The Panel has researched the trademark databases at the Canadian Intellectual Property Office, the United States Patent and Trademark Office, and the Office of Harmonization in the Internal Market (European Union) and has established that the Respondent has no filings for a trademark corresponding to the domain name. The Respondent’s business name does not correspond to the domain name.
At the time of this decision, the Panel found that the domain name does not resolve to any website. Therefore, the Respondent does not appear to be using the domain name in any legitimate commercial or non-commercial way.
Paragraph 14(b) of the Rules provides that in the event of a default, “the Panel shall draw such inferences therefrom as it considers appropriate.” Pursuant to this paragraph, the Panel considers Respondent’s default as a presumption against Respondent as to its rights or legitimate interests in the domain names.
On these grounds, the Panel concludes that the Respondent does not have any rights or legitimate interests in the disputed domain name.
Paragraph 4(b) of the Policy provides a set of circumstances that evince bad faith in the registration and use of domain names. Paragraph 4(b)(iv) provides that bad faith is shown where:
“by using the domain name, you [the Respondent]have intentionally attempted to attract, for commercial gain, Internet users to your web site or other on-line location, by creating a likelihood of confusion with the complainant’s mark as to the source, sponsorship, affiliation, or endorsement of your web site or location or of a product or service on your web site or location.”
Although the disputed domain name is now inactive, according to uncontroverted statements in the Complaint that the disputed domain name appears to have resolved at one time to “www.hanky-panky-college.com” [Complaint at 4]. Such use of the domain name for diversion of Internet traffic constitutes bad faith under Paragraph 4(b)(iv).

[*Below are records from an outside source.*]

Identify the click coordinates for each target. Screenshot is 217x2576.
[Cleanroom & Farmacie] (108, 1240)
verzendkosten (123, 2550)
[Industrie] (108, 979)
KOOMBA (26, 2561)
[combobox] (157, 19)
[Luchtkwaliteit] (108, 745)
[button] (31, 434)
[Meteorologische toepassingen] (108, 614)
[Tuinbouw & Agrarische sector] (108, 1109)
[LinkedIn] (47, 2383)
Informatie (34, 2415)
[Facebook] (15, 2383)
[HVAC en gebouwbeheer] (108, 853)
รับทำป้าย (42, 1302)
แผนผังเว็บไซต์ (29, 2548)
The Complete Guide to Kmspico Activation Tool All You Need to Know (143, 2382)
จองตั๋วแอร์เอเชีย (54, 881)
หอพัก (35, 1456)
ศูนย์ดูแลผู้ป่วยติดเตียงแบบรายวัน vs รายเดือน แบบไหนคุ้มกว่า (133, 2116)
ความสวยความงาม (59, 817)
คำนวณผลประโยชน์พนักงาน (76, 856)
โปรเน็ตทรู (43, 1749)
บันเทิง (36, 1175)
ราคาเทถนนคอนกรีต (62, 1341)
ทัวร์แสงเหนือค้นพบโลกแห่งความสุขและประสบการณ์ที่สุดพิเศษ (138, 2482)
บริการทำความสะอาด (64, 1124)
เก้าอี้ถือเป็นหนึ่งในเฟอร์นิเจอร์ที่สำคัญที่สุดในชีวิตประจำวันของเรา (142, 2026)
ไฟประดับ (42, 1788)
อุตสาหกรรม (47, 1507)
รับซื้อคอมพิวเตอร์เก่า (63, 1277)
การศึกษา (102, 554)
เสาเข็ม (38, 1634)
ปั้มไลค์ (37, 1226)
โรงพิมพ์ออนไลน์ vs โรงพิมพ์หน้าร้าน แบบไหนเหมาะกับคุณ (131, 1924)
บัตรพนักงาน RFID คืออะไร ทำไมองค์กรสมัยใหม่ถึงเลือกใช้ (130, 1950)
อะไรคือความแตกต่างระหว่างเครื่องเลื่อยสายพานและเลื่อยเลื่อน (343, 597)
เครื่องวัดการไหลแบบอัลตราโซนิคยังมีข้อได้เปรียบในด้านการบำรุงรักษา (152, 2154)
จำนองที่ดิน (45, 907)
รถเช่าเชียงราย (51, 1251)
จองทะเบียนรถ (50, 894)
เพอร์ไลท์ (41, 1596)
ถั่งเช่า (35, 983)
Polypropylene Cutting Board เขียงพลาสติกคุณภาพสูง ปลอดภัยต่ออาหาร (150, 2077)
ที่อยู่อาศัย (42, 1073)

Bad faith in registration of the disputed domain name registration is also indicated by Respondent’s practice of stockpiling domain names that are minor variations on established trademarks. See BellSouth Intellectual Property Corporation v. Nick West and American Consumers First, Inc., WIPO Case No. D2003-0290 (July 1, 2003); Popular Enterprises, LLC v. American Consumers First et al., WIPO Case No. D2003-0742 (November 30, 2003). This pattern of trading on confusingly similar domain names constitutes bad faith. See also Southern Communications Services, Inc. d/b/a Southern LINC v. Henry Chan, WIPO Case No, D2004-0214 (May 10, 2004) (bad faith registration pattern established by Respondent registering “1,100 domain names, many of them incorporating expressions that are confusingly similar to third parties’ marks, including several misspellings”). In this case, Respondent has an established record of stockpiling typosquatting domain names and using these domain names to generate Internet traffic through diversion. [Complaint, Exhibits 35 – 40].
Finally, the Panel agrees that bad faith is indicated in this case by the Respondent providing false contact information in the domain name registration. While not an express ground of bad faith under Paragraph 4(b), false contact information is widely recognized as an indication of bad faith in domain name registration. See, e.g. 15 U.S.C. § 1125(d)(1)(B)(i)(VII) [“provision of material and misleading false contact information” constitutes bad faith under American law]. The Panel has confirmed the conclusion of other UDRP Panels: that the address provided by Respondent is actually that of the Bilderberg Hotel Jan Luyken in Amsterdam and has no apparent connection to the Respondent. Grupo Televisa, S.A. v. Party Night, Inc. a/k/a Peter Carrington, WIPO Case No. D2003-0796 (December 2, 2003); Wachovia Corporation v. Peter Carrington, WIPO Case No. D2002-0775 (October 2, 2002).
For all the foregoing reasons, in accordance with Paragraphs 4(i) of the Policy and 15 of the Rules, the Panel orders that the domain name <stokeseed.com> be transferred to the Complainant.